[Task statement] Gather all lines in the records below that include the word "Product".

Pixel coordinate grounding data:

┄┄┄┄┄┄┄┄┄┄

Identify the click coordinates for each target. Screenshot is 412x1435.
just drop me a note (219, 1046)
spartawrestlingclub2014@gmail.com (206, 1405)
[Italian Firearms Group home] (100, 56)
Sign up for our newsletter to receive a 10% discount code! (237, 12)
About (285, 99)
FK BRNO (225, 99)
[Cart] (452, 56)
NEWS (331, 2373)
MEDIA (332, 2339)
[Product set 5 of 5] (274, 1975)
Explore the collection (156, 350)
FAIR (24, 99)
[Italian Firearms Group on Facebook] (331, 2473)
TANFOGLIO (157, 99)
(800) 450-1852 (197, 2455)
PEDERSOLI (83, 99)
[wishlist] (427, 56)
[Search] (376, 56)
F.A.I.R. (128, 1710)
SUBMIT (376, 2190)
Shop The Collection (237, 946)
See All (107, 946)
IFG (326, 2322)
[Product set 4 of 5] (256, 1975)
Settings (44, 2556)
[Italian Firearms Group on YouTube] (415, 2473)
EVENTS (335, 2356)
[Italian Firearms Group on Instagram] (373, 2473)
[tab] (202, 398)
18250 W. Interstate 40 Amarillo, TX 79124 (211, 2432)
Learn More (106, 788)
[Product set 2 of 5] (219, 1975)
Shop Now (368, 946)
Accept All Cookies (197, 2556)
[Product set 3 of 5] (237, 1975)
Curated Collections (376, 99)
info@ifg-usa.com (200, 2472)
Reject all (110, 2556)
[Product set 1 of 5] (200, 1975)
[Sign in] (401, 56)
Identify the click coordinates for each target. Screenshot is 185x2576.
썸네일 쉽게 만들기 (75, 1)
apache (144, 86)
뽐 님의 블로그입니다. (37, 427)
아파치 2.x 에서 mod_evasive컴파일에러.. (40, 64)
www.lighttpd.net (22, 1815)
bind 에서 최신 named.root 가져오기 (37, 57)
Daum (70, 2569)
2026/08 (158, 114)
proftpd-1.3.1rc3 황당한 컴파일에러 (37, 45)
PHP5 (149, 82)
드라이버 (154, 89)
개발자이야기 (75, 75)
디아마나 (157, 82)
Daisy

┄┄┄┄┄┄┄┄┄┄

[Response below]
[Product set 5 of 5] (274, 1975)
[Product set 4 of 5] (256, 1975)
[Product set 2 of 5] (219, 1975)
[Product set 3 of 5] (237, 1975)
[Product set 1 of 5] (200, 1975)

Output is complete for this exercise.